What Is EPS (Earnings Per Share)?

8 min read·Reviewed by the StockTools.ai Research Team

key takeaways
  • EPS is net income divided by shares outstanding — a 500 million dollar profit spread across 200 million shares works out to 2.50 dollars per share.
  • Diluted EPS counts shares that could exist from options, RSUs, and convertibles, which makes it the more conservative and more honest number.
  • GAAP EPS follows strict accounting rules; adjusted EPS is management’s edited version, and a persistent gap between the two deserves scrutiny.
  • Buybacks shrink the share count, so EPS can climb even when total profit is flat — per-share growth is not always business growth.
  • TTM EPS looks backward and forward EPS is a forecast, and both feed the P/E ratio that anchors most valuation shorthand.

What EPS actually measures

Earnings per share answers a simple question: if you sliced a company’s annual profit into one piece per share of stock, how big would each slice be? The formula is net income divided by the weighted average number of shares outstanding. Net income is the bottom line of the income statement — what is left after costs, interest, and taxes. The share count is averaged over the period because companies issue and retire shares throughout the year, so a single end-of-year snapshot could be misleading.

Here is a worked example. Suppose an invented company, Maple Freight Co., earns 500 million dollars of net income in a year and has a weighted average of 200 million shares outstanding. Its EPS is 500 million divided by 200 million, or 2.50 dollars per share. If you owned one share, roughly 2.50 dollars of that year’s profit was earned on your behalf — not paid to you, but earned by the slice of the business you own.

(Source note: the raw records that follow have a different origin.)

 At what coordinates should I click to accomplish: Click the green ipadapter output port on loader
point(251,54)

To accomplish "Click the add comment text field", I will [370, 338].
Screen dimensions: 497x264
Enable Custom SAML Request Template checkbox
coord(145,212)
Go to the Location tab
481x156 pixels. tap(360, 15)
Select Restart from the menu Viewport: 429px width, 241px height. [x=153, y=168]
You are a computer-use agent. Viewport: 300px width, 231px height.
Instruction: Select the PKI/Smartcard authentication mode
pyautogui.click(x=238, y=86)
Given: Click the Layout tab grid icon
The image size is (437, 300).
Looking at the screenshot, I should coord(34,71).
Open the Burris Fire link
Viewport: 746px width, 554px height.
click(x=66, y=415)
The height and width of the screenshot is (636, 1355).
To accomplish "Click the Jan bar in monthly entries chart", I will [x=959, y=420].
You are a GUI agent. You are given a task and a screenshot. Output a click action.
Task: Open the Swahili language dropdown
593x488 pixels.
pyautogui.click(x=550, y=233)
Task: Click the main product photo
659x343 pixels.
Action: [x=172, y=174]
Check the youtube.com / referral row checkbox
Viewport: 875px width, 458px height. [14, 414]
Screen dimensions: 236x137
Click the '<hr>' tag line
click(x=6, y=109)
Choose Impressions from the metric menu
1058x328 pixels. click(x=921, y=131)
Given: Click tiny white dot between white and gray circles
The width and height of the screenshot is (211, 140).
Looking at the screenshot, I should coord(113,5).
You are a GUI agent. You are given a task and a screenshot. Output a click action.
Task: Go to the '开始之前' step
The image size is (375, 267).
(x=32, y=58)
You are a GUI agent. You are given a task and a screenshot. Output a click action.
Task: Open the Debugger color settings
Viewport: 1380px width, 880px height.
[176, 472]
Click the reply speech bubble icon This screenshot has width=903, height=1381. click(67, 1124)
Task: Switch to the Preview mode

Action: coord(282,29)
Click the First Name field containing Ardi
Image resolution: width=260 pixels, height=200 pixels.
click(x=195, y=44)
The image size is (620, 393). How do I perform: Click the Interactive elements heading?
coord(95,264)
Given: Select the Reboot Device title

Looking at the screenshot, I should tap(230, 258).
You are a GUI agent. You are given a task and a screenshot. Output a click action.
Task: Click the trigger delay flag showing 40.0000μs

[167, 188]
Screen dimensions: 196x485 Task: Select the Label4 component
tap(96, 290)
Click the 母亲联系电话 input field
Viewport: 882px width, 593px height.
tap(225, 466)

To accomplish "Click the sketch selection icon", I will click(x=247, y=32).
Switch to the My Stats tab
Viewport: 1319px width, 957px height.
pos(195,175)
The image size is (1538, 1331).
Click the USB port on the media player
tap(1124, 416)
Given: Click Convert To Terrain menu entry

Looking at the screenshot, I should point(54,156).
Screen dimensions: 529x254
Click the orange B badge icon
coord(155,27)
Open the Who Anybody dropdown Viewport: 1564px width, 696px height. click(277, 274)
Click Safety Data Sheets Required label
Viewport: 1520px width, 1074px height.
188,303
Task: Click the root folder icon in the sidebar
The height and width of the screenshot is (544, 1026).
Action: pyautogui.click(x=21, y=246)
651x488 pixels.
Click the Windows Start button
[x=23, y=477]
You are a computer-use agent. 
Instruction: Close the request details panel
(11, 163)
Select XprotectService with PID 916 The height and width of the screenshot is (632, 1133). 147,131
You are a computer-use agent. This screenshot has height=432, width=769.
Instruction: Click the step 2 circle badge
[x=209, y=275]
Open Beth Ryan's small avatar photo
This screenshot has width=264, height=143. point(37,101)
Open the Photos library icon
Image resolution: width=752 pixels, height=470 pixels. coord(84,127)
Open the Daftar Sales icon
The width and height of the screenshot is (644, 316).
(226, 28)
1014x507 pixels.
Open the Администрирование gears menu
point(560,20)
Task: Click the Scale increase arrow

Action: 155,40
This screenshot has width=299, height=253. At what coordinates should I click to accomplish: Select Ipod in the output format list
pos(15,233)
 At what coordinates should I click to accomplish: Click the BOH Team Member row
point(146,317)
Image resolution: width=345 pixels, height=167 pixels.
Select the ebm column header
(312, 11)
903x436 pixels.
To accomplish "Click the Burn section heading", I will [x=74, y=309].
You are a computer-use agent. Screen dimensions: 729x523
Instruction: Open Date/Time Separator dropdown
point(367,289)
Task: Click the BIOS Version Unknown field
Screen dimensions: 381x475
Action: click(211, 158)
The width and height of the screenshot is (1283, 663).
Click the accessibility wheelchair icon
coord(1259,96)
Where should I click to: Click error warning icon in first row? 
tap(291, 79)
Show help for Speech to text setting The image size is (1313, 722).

That last distinction matters. EPS is not a dividend and it is not cash in your pocket. It is an accounting measure of how much profit is attributable to each share. The company might reinvest that profit, use it to pay down debt, pay some of it out as a dividend, or spend it buying back stock. EPS tells you the size of the slice, not what the kitchen does with it.

Basic vs diluted: why the honest number is the smaller one

Every US public company reports two versions of EPS: basic and diluted. Basic EPS uses the shares that actually exist today. Diluted EPS asks a tougher question: what if every stock option, restricted stock unit (RSU), and convertible bond that could turn into new shares actually did? All of those instruments are promises of future shares, and when they convert, the profit pie gets cut into more pieces.

Back to Maple Freight. It has 200 million shares outstanding, but its employees hold options and unvested RSUs that would add about 10 million shares if exercised. Diluted EPS is therefore 500 million dollars divided by 210 million shares, or roughly 2.38 dollars — about 5 percent lower than the basic figure of 2.50. That gap is the cost of dilution, and at companies that pay heavily in stock it can be much wider.

Diluted EPS is generally the more honest number because those extra shares are not hypothetical in any meaningful sense — options get exercised when they are in the money, and RSUs vest on a schedule regardless of the stock price. Analysts, the P/E ratios on most finance sites, and the accounting rules themselves all lean on diluted EPS for exactly this reason. When a headline or a screener shows a single EPS figure, it is worth checking which one it is.

GAAP vs adjusted EPS: two versions of the same year

GAAP EPS is calculated under Generally Accepted Accounting Principles — the standardized rulebook every US public company must follow in its official filings. Adjusted EPS (also called non-GAAP, pro forma, or sometimes just “adjusted”) is management’s edited version, where they strip out items they consider one-time or non-representative: restructuring charges, acquisition costs, legal settlements, and very often stock-based compensation.

Continuing the example: Maple Freight reports GAAP EPS of 2.50 dollars, then adds back 0.40 dollars per share of stock-based compensation and 0.20 dollars of restructuring charges to present an adjusted EPS of 3.10 dollars. Same company, same year, and the adjusted number is 24 percent higher. Neither figure is fraudulent — the adjustments are disclosed and reconciled — but they paint noticeably different pictures.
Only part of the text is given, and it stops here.